Modern and contemporary age
With the decline of the Lanciano fairs, also the port of San Vito declined again, and Lanciano decided to sell the port with the relative fief of San Vito Chietino to a certain Sancho Lopez in 1528. In the following years the feudal lordship passed into lordship: between which the Caracciolo family, belonging to Ferdinando Caracciolo, Duke of Castel di Sangro, the last feudal lord of San Vito. During the reign of the Two Sicilies San Vito, established in common, became the seat of the homonymous district while continuing to belong to the District of Lanciano. During the Risorgimento, he distinguished himself in the anti-Bourbon struggle. In 1863 the city legally assumed the name with which it is today known through the addition to the toponym of San Vito, of the attribute Chietino, in reference to its province of belonging. In 1889 Gabriele D'Annunzio stayed for a few months in a farmhouse known today as Eremo D'Annunzio.
During the Second World War, the town suffered significant damage due to the aerial and ground bombardments of which it was a victim, so as to be included among the 35 towns of Abruzzo "damaged by war" (of which 21 in the province of Chieti) and therefore required to have a reconstruction plan.
The proximity to the Gustav Line and the involvement of the town, albeit marginally, in the battle of Ortona (December 1943), which, in its culminating phase, was fought less than 10 kilometers away as the crow flies from San Vito, they can, to a large extent, explain the material destruction and human losses that were produced. Some historic buildings, including the medieval castle, reported considerable damage, while a medieval tower, located in Marina di San Vito, was completely razed to the ground.

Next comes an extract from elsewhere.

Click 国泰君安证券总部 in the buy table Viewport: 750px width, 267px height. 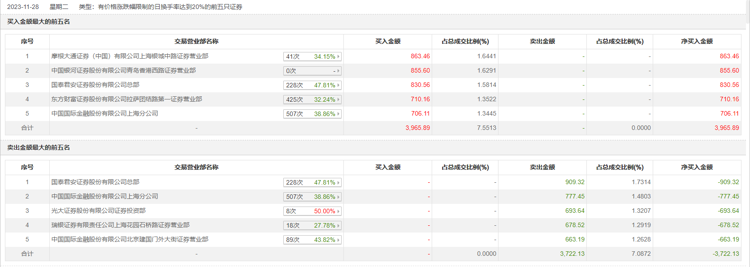[x=95, y=85]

Since the sixties and seventies the village of San Vito Marina has greatly developed both by virtue of tourism, and thanks to the motorway communications that in those years had the priority on road and rail transport. In 1969 the Pescara - Vasto motorway section began to operate, with an exit, which of Lanciano, located just 4 km away from San Vito Chietino. In 1973 the entire Bologna-Bari section was opened and in 1975 the motorway was completed up to Taranto. As regards railway communications, the new Sangritana Railway (2005) was opened to the public, in a more recent age, with the connection to Pescara-Ortona-Lanciano-Vasto.